Diverses techniques ont été mises au point au Canada par John Lien et d'autres experts de l'Université Memorial de Terre-Neuve pour aider les personnes concernées, empêcher les baleines de paniquer et tenter de régler le problème. La solution idéale est toutefois d'éviter les collisions.

Il est possible de régler de façon efficace les problèmes de collision entre les baleines et les navires mais il faudra la participation de tous les intervenants. La participation du gouvernement sera nécessaire et il faudra établir un système international de surveillance. Cette enseignante de la Nouvelle-Écosse m'a dit qu'elle reçoit toutes les semaines des appels de journalistes étrangers pour lui demander des nouvelles des baleines de la baie de Fundy. Telle est la situation.

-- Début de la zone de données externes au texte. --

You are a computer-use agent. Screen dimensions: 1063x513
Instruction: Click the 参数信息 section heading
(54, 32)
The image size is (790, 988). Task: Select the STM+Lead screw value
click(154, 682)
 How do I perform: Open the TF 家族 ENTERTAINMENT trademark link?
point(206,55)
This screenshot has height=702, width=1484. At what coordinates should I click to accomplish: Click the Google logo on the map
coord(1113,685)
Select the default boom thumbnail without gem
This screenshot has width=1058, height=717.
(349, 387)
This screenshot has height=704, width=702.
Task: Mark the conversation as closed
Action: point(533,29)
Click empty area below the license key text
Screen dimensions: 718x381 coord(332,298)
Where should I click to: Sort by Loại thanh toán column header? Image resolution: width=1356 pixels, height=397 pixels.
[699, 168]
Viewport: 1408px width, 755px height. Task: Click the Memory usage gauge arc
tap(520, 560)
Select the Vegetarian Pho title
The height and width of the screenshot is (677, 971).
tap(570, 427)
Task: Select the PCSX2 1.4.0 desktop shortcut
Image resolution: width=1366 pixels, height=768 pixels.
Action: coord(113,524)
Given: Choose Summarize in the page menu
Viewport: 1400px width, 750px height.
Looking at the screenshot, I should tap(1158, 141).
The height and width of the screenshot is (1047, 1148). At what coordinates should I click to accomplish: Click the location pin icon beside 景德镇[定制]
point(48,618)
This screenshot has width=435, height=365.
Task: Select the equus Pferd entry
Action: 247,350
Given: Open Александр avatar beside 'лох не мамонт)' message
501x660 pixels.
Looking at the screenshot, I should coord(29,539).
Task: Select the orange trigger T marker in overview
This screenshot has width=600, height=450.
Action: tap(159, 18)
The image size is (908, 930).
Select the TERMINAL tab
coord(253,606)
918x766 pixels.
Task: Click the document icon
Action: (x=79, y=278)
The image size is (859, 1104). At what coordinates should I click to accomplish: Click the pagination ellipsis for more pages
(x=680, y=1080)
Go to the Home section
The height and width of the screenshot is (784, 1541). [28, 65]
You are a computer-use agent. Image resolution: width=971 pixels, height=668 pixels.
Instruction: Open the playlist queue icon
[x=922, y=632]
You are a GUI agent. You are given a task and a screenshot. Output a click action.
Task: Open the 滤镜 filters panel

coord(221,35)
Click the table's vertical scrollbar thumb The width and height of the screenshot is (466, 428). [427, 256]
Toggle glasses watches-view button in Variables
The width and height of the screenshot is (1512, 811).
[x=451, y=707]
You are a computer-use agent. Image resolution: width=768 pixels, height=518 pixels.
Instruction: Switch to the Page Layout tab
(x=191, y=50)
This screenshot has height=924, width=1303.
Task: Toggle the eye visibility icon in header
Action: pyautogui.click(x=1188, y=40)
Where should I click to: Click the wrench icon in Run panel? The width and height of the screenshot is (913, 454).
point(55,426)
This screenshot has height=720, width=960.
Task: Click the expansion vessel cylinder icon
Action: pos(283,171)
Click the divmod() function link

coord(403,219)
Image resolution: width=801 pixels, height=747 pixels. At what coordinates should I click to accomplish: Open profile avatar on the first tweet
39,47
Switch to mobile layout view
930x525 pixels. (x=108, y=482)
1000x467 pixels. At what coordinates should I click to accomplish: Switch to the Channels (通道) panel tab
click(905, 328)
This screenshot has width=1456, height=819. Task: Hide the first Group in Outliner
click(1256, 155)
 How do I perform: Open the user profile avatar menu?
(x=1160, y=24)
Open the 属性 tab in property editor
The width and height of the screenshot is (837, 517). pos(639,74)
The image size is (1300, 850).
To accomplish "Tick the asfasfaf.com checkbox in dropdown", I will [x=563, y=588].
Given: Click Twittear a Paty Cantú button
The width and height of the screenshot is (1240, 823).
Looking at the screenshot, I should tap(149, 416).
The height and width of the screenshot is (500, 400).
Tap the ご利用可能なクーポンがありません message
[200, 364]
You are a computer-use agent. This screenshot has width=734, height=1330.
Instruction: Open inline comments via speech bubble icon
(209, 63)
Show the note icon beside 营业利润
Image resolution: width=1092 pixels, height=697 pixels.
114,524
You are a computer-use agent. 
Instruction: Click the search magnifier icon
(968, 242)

J'espère que l'on découvrira d'autres méthodes permettant de faire de la prévention efficace. Cela n'est pas nécessairement très coûteux. Il suffit d'intervenir de façon intelligente.

Le sénateur Jaffer: Je suis de la Colombie-Britannique et vos commentaires m'intéressent. Je suis d'autant plus d'accord que nous avons le privilège d'être en contact avec les cultures autochtones, ce qui enrichit notre culture, surtout en ce qui concerne les problèmes liés au milieu aquatique.

Deux de vos commentaires m'ont particulièrement intéressée parce qu'il s'agit d'une région que je connais bien. Vous avez fait allusion plusieurs fois à ce qui se passe à baie Clayoquot. Je voudrais que vous communiquiez les renseignements que vous avez à ce sujet.

Ma deuxième question porte sur un sujet qui me préoccupe et qui concerne la région de Sechelt. Il s'agit du problème de la pollution causée par les élevages aquicoles. Est-ce que l'aquaculture détruit les stocks de poissons sauvages?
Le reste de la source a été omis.